_MATERIAL PROVIDED_
━━━━━━━━
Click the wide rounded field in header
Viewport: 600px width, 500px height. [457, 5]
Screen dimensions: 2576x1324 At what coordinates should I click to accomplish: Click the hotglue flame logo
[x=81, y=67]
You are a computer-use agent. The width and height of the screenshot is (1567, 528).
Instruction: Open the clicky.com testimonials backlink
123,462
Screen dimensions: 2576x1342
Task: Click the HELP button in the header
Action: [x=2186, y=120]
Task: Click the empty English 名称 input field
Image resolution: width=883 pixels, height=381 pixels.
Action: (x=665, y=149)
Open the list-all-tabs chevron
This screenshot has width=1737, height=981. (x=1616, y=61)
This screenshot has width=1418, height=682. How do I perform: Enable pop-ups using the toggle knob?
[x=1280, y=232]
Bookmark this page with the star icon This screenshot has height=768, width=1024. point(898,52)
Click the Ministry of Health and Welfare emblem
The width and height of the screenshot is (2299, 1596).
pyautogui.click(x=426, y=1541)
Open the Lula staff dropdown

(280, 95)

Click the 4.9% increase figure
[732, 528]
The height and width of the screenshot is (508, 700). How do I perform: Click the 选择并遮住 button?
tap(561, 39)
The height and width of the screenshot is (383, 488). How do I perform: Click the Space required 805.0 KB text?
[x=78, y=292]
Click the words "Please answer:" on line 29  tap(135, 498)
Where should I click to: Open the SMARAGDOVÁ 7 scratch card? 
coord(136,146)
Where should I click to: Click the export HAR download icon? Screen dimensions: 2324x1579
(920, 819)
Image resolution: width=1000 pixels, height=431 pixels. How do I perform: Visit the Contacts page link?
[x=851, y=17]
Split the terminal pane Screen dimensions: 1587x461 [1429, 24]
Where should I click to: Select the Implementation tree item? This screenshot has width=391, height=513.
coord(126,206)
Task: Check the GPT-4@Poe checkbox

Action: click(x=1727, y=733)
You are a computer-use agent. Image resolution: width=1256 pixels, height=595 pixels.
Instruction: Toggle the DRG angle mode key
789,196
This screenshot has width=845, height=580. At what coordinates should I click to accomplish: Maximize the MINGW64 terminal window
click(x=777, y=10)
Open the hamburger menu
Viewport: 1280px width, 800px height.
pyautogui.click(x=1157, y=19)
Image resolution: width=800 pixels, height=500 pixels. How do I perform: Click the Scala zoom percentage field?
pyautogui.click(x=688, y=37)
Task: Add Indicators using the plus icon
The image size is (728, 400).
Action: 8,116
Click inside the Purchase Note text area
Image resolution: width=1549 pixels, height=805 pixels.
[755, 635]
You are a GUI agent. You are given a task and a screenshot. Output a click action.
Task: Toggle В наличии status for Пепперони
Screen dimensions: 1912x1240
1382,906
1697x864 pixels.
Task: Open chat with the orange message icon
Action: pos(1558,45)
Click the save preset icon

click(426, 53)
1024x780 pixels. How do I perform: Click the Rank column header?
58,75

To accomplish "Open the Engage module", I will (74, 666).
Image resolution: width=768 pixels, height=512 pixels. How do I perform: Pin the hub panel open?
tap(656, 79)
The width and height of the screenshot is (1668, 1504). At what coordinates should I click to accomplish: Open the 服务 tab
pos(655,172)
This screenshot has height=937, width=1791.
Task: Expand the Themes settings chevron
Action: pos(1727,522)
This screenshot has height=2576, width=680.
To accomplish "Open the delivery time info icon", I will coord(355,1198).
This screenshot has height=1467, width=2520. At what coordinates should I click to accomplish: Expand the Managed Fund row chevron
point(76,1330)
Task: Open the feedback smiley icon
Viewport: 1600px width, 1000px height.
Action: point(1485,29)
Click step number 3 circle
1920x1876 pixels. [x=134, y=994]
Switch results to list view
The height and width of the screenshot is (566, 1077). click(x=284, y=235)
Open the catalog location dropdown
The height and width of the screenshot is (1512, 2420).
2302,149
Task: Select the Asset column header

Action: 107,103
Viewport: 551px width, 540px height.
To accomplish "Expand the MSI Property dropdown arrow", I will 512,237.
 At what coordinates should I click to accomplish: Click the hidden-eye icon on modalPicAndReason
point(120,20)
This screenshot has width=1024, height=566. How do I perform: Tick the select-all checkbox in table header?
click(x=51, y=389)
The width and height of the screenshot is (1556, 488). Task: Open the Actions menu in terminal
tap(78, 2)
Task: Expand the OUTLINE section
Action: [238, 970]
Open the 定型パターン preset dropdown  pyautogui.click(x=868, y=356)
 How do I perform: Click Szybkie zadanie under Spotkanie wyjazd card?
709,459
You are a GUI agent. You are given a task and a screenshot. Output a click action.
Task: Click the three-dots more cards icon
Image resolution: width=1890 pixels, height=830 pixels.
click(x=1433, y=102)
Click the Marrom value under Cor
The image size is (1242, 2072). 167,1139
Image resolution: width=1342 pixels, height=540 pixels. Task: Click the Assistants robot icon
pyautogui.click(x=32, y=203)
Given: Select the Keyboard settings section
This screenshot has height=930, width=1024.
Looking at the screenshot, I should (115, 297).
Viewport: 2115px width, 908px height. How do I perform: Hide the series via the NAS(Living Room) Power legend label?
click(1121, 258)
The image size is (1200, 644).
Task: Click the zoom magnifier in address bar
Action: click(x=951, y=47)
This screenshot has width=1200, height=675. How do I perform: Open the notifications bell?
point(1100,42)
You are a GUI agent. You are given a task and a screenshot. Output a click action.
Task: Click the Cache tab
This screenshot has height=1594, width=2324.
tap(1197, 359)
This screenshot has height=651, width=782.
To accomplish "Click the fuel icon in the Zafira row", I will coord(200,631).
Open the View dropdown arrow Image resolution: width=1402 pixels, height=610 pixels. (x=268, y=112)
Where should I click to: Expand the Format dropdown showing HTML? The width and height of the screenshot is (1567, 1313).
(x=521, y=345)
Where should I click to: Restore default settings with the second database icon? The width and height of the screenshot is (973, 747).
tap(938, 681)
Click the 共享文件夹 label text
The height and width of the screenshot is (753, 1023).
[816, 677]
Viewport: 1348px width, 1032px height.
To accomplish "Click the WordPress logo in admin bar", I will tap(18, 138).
━━━━━━━━
_WORK TO BE COMPLETED_
Copy out, word for word, the part of the records that opens with the first line and closes with the line containing "pyautogui.click(x=1157, y=19)".

_CORRECT ANSWER_
Click the wide rounded field in header
Viewport: 600px width, 500px height. [457, 5]
Screen dimensions: 2576x1324 At what coordinates should I click to accomplish: Click the hotglue flame logo
[x=81, y=67]
You are a computer-use agent. The width and height of the screenshot is (1567, 528).
Instruction: Open the clicky.com testimonials backlink
123,462
Screen dimensions: 2576x1342
Task: Click the HELP button in the header
Action: [x=2186, y=120]
Task: Click the empty English 名称 input field
Image resolution: width=883 pixels, height=381 pixels.
Action: (x=665, y=149)
Open the list-all-tabs chevron
This screenshot has width=1737, height=981. (x=1616, y=61)
This screenshot has width=1418, height=682. How do I perform: Enable pop-ups using the toggle knob?
[x=1280, y=232]
Bookmark this page with the star icon This screenshot has height=768, width=1024. point(898,52)
Click the Ministry of Health and Welfare emblem
The width and height of the screenshot is (2299, 1596).
pyautogui.click(x=426, y=1541)
Open the Lula staff dropdown

(280, 95)

Click the 4.9% increase figure
[732, 528]
The height and width of the screenshot is (508, 700). How do I perform: Click the 选择并遮住 button?
tap(561, 39)
The height and width of the screenshot is (383, 488). How do I perform: Click the Space required 805.0 KB text?
[x=78, y=292]
Click the words "Please answer:" on line 29  tap(135, 498)
Where should I click to: Open the SMARAGDOVÁ 7 scratch card? 
coord(136,146)
Where should I click to: Click the export HAR download icon? Screen dimensions: 2324x1579
(920, 819)
Image resolution: width=1000 pixels, height=431 pixels. How do I perform: Visit the Contacts page link?
[x=851, y=17]
Split the terminal pane Screen dimensions: 1587x461 [1429, 24]
Where should I click to: Select the Implementation tree item? This screenshot has width=391, height=513.
coord(126,206)
Task: Check the GPT-4@Poe checkbox

Action: click(x=1727, y=733)
You are a computer-use agent. Image resolution: width=1256 pixels, height=595 pixels.
Instruction: Toggle the DRG angle mode key
789,196
This screenshot has width=845, height=580. At what coordinates should I click to accomplish: Maximize the MINGW64 terminal window
click(x=777, y=10)
Open the hamburger menu
Viewport: 1280px width, 800px height.
pyautogui.click(x=1157, y=19)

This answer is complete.